→ Your objective:
Below are several entries. Transcribe exactly those lines that fall from the one with "Brickstreet Pharmacy DME Company (378, 1590)" through the one with "Sitemap (435, 1565)", end lines included.

········

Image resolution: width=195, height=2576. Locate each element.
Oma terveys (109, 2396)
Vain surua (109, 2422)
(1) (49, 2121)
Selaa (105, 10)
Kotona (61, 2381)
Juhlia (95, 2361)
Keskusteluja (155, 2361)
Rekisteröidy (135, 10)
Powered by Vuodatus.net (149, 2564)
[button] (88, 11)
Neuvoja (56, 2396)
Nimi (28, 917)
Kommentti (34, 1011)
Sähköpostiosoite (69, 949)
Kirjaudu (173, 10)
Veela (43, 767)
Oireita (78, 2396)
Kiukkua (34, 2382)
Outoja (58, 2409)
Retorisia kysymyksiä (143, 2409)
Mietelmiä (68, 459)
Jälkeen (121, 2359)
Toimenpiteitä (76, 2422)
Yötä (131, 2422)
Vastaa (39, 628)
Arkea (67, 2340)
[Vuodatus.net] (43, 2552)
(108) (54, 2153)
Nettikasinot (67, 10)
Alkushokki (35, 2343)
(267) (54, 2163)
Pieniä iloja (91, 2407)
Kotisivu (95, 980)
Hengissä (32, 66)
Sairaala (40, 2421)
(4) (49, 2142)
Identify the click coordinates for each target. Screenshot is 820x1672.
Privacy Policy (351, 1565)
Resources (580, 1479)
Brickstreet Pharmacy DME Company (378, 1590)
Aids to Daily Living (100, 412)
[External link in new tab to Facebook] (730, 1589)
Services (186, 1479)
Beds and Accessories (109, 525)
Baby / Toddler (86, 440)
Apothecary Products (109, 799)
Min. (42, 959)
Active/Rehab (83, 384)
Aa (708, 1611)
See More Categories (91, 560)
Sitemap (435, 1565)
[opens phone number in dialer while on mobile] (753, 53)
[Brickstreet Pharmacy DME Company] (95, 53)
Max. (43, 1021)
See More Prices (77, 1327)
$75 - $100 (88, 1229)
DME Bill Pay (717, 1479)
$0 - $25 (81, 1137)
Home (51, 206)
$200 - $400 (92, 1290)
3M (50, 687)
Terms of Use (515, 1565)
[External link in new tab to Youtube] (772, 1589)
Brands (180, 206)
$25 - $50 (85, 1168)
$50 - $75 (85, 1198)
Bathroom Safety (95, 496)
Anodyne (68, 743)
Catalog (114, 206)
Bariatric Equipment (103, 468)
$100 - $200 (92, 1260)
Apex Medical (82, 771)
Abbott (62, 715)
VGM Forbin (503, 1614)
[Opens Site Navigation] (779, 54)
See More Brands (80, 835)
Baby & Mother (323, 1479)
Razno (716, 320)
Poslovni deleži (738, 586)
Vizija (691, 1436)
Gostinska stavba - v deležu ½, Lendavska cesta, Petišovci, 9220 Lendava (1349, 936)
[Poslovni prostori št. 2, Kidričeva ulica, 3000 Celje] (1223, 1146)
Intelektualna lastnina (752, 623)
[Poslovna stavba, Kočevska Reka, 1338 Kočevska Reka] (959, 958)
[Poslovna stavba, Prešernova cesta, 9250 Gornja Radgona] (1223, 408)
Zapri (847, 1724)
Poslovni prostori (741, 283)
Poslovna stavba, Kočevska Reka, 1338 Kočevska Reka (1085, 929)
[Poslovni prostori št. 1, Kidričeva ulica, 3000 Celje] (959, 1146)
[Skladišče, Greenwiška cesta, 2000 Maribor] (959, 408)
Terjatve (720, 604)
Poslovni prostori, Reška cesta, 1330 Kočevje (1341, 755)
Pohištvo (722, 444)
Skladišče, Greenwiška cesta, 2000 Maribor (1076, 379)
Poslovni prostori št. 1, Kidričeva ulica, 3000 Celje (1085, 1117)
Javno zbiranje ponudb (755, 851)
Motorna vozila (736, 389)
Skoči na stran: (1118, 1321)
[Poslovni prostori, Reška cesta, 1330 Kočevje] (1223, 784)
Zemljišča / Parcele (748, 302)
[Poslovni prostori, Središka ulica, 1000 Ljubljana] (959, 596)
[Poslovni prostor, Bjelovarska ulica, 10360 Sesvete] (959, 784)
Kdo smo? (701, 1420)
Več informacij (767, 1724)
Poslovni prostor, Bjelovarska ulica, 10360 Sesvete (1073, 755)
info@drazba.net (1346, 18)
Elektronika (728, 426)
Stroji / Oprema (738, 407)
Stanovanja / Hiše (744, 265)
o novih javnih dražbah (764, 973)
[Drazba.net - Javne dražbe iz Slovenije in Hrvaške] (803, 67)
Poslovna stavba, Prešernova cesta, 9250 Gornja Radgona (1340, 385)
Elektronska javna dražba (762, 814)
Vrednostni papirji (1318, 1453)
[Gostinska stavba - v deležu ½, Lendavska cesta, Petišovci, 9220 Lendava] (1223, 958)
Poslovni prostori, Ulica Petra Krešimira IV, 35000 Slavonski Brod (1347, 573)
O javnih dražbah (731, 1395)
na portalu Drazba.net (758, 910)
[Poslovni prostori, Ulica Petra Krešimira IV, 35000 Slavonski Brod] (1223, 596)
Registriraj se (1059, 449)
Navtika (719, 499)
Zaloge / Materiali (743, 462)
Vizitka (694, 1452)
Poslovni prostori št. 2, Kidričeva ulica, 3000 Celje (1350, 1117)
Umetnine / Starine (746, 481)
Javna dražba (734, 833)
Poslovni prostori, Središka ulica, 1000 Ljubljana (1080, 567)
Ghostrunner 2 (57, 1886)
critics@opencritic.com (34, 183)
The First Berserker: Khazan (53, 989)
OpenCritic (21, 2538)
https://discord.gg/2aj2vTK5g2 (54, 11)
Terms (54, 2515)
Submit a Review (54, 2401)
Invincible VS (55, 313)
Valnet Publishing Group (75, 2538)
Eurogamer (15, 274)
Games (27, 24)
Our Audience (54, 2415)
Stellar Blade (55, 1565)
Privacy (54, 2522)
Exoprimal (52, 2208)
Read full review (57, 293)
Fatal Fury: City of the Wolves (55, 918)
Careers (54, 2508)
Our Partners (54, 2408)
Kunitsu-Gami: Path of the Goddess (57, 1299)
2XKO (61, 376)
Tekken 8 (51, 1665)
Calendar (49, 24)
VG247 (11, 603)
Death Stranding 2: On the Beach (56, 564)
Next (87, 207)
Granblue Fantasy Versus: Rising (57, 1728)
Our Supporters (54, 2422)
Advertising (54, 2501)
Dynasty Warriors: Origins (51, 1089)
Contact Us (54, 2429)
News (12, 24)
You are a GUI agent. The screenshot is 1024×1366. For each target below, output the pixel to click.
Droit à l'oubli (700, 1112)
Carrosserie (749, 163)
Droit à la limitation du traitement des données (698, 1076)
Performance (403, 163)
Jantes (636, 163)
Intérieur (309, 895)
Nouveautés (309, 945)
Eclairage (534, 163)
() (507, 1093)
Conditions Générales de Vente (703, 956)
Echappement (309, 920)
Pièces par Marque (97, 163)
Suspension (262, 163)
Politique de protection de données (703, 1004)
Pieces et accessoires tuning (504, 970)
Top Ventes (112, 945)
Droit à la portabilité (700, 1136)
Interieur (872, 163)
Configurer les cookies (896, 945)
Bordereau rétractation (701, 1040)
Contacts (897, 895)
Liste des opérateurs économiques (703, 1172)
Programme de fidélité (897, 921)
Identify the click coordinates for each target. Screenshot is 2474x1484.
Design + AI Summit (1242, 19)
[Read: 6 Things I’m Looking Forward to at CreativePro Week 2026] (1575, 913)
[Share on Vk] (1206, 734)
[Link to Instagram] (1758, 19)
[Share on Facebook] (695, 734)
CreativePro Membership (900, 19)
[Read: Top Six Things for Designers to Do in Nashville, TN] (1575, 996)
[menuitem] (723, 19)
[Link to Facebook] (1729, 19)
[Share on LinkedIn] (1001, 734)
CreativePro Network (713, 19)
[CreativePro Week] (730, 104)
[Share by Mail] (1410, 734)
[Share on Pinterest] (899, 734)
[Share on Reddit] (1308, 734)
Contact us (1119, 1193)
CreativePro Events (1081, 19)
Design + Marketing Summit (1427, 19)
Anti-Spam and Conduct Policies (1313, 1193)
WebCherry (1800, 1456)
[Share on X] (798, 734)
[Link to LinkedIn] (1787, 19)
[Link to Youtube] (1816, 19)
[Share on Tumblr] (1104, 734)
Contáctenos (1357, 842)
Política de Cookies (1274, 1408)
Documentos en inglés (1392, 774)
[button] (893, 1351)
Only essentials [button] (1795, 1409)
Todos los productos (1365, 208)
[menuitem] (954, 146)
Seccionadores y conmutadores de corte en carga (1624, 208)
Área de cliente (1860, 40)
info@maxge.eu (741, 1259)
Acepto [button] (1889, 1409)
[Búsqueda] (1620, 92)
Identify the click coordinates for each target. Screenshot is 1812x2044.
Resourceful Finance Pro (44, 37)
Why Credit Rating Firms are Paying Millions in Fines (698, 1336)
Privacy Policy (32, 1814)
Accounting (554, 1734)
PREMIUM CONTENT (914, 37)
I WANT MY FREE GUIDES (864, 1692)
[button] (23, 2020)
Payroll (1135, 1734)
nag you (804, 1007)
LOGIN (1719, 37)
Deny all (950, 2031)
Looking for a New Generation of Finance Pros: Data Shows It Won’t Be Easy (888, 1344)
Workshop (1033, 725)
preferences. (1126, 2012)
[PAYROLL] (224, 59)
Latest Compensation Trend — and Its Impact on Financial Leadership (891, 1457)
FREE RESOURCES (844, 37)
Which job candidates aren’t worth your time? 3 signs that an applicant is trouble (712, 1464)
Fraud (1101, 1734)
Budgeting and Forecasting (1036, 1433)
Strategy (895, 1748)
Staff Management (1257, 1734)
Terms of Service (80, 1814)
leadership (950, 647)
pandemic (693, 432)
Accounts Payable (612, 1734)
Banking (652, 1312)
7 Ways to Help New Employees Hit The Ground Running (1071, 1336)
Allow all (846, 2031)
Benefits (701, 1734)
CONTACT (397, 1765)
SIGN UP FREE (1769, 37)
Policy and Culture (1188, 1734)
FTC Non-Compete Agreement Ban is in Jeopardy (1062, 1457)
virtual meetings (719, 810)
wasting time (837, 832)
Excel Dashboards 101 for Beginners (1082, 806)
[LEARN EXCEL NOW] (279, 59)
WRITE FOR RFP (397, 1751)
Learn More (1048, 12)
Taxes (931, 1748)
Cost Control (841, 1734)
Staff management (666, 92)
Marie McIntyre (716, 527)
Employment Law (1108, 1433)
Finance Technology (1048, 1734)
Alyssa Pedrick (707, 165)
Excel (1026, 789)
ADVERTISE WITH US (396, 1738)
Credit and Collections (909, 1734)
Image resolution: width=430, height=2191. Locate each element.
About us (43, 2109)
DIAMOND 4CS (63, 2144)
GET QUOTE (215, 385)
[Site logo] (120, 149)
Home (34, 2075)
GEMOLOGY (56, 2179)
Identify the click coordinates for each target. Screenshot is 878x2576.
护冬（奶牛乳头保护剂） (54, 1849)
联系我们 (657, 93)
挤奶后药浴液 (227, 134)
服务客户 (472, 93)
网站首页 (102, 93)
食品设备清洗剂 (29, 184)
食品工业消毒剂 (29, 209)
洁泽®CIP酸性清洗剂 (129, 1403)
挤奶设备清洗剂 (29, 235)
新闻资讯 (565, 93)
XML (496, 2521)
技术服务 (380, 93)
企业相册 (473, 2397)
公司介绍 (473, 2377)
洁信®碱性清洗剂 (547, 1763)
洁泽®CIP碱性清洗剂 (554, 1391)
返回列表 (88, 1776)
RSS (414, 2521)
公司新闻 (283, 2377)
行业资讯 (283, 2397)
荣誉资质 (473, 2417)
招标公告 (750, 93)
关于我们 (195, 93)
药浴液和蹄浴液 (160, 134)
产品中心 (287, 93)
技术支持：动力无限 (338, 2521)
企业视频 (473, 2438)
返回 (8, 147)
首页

········

→ Worked solution:
Brickstreet Pharmacy DME Company (378, 1590)
Aids to Daily Living (100, 412)
[External link in new tab to Facebook] (730, 1589)
Services (186, 1479)
Beds and Accessories (109, 525)
Baby / Toddler (86, 440)
Apothecary Products (109, 799)
Min. (42, 959)
Active/Rehab (83, 384)
Aa (708, 1611)
See More Categories (91, 560)
Sitemap (435, 1565)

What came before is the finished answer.